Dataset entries
☆ ☆ ☆

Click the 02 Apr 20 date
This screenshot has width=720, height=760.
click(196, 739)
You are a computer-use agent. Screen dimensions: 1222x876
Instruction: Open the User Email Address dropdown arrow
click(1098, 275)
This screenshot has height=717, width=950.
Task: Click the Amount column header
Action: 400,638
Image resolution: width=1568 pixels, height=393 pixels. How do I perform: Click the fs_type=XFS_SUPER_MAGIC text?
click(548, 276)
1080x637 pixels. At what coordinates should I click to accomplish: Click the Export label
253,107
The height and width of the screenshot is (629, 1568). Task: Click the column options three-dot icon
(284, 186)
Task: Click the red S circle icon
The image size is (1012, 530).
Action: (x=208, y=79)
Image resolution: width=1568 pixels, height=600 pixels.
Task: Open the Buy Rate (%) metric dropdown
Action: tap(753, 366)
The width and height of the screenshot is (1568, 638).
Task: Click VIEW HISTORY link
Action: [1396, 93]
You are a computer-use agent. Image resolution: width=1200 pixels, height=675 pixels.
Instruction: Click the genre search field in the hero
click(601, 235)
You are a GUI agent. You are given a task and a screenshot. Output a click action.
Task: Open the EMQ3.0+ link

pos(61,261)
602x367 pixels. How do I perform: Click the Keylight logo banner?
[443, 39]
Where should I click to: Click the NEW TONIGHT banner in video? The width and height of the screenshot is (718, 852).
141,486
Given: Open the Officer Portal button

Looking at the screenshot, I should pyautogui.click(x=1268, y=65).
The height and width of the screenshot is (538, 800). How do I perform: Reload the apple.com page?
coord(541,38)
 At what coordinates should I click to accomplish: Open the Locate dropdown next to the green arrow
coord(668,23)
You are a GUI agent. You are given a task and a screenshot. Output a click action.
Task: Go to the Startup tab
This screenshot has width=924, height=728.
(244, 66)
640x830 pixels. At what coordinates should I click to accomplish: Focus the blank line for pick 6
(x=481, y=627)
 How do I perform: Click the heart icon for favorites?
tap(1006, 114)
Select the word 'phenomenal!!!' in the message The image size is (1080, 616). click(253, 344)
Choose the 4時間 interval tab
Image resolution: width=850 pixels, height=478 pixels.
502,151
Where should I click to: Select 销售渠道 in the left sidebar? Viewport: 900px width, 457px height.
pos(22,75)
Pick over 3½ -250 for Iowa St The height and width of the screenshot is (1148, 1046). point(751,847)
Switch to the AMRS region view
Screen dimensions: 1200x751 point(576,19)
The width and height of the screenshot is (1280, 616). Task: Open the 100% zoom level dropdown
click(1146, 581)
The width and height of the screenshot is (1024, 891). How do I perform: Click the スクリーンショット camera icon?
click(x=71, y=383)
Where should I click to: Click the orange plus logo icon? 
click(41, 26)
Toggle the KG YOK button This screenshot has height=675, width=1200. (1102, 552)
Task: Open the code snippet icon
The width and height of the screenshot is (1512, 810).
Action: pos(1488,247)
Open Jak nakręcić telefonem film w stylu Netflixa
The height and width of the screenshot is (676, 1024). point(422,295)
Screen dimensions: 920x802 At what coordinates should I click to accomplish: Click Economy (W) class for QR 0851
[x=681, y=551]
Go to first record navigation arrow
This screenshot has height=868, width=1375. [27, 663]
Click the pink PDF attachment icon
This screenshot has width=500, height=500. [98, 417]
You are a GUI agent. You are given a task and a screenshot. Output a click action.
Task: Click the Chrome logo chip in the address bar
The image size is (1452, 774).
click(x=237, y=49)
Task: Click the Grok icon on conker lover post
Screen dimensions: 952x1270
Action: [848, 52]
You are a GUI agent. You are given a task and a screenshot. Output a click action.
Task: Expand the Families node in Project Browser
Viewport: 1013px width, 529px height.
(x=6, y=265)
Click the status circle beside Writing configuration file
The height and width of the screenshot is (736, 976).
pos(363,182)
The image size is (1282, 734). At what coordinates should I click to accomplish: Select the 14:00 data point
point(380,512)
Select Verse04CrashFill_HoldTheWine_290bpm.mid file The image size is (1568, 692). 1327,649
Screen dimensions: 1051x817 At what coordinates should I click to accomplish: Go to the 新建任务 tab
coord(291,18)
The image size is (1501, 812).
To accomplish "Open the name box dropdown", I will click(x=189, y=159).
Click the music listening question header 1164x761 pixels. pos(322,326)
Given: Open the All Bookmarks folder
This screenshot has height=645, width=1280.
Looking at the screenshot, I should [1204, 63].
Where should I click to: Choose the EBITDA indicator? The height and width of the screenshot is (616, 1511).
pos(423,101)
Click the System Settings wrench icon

☆ ☆ ☆

* **Task goal**:
Your output must be an exact copy of every entry.

* **The completed task**:
Click the 02 Apr 20 date
This screenshot has width=720, height=760.
click(196, 739)
You are a computer-use agent. Screen dimensions: 1222x876
Instruction: Open the User Email Address dropdown arrow
click(1098, 275)
This screenshot has height=717, width=950.
Task: Click the Amount column header
Action: 400,638
Image resolution: width=1568 pixels, height=393 pixels. How do I perform: Click the fs_type=XFS_SUPER_MAGIC text?
click(548, 276)
1080x637 pixels. At what coordinates should I click to accomplish: Click the Export label
253,107
The height and width of the screenshot is (629, 1568). Task: Click the column options three-dot icon
(284, 186)
Task: Click the red S circle icon
The image size is (1012, 530).
Action: (x=208, y=79)
Image resolution: width=1568 pixels, height=600 pixels.
Task: Open the Buy Rate (%) metric dropdown
Action: tap(753, 366)
The width and height of the screenshot is (1568, 638).
Task: Click VIEW HISTORY link
Action: [1396, 93]
You are a computer-use agent. Image resolution: width=1200 pixels, height=675 pixels.
Instruction: Click the genre search field in the hero
click(601, 235)
You are a GUI agent. You are given a task and a screenshot. Output a click action.
Task: Open the EMQ3.0+ link

pos(61,261)
602x367 pixels. How do I perform: Click the Keylight logo banner?
[443, 39]
Where should I click to: Click the NEW TONIGHT banner in video? The width and height of the screenshot is (718, 852).
141,486
Given: Open the Officer Portal button

Looking at the screenshot, I should pyautogui.click(x=1268, y=65).
The height and width of the screenshot is (538, 800). How do I perform: Reload the apple.com page?
coord(541,38)
 At what coordinates should I click to accomplish: Open the Locate dropdown next to the green arrow
coord(668,23)
You are a GUI agent. You are given a task and a screenshot. Output a click action.
Task: Go to the Startup tab
This screenshot has width=924, height=728.
(244, 66)
640x830 pixels. At what coordinates should I click to accomplish: Focus the blank line for pick 6
(x=481, y=627)
 How do I perform: Click the heart icon for favorites?
tap(1006, 114)
Select the word 'phenomenal!!!' in the message The image size is (1080, 616). click(253, 344)
Choose the 4時間 interval tab
Image resolution: width=850 pixels, height=478 pixels.
502,151
Where should I click to: Select 销售渠道 in the left sidebar? Viewport: 900px width, 457px height.
pos(22,75)
Pick over 3½ -250 for Iowa St The height and width of the screenshot is (1148, 1046). point(751,847)
Switch to the AMRS region view
Screen dimensions: 1200x751 point(576,19)
The width and height of the screenshot is (1280, 616). Task: Open the 100% zoom level dropdown
click(1146, 581)
The width and height of the screenshot is (1024, 891). How do I perform: Click the スクリーンショット camera icon?
click(x=71, y=383)
Where should I click to: Click the orange plus logo icon? 
click(41, 26)
Toggle the KG YOK button This screenshot has height=675, width=1200. (1102, 552)
Task: Open the code snippet icon
The width and height of the screenshot is (1512, 810).
Action: pos(1488,247)
Open Jak nakręcić telefonem film w stylu Netflixa
The height and width of the screenshot is (676, 1024). point(422,295)
Screen dimensions: 920x802 At what coordinates should I click to accomplish: Click Economy (W) class for QR 0851
[x=681, y=551]
Go to first record navigation arrow
This screenshot has height=868, width=1375. [27, 663]
Click the pink PDF attachment icon
This screenshot has width=500, height=500. [98, 417]
You are a GUI agent. You are given a task and a screenshot. Output a click action.
Task: Click the Chrome logo chip in the address bar
The image size is (1452, 774).
click(x=237, y=49)
Task: Click the Grok icon on conker lover post
Screen dimensions: 952x1270
Action: [848, 52]
You are a GUI agent. You are given a task and a screenshot. Output a click action.
Task: Expand the Families node in Project Browser
Viewport: 1013px width, 529px height.
(x=6, y=265)
Click the status circle beside Writing configuration file
The height and width of the screenshot is (736, 976).
pos(363,182)
The image size is (1282, 734). At what coordinates should I click to accomplish: Select the 14:00 data point
point(380,512)
Select Verse04CrashFill_HoldTheWine_290bpm.mid file The image size is (1568, 692). 1327,649
Screen dimensions: 1051x817 At what coordinates should I click to accomplish: Go to the 新建任务 tab
coord(291,18)
The image size is (1501, 812).
To accomplish "Open the name box dropdown", I will click(x=189, y=159).
Click the music listening question header 1164x761 pixels. pos(322,326)
Given: Open the All Bookmarks folder
This screenshot has height=645, width=1280.
Looking at the screenshot, I should [1204, 63].
Where should I click to: Choose the EBITDA indicator? The height and width of the screenshot is (616, 1511).
pos(423,101)
Click the System Settings wrench icon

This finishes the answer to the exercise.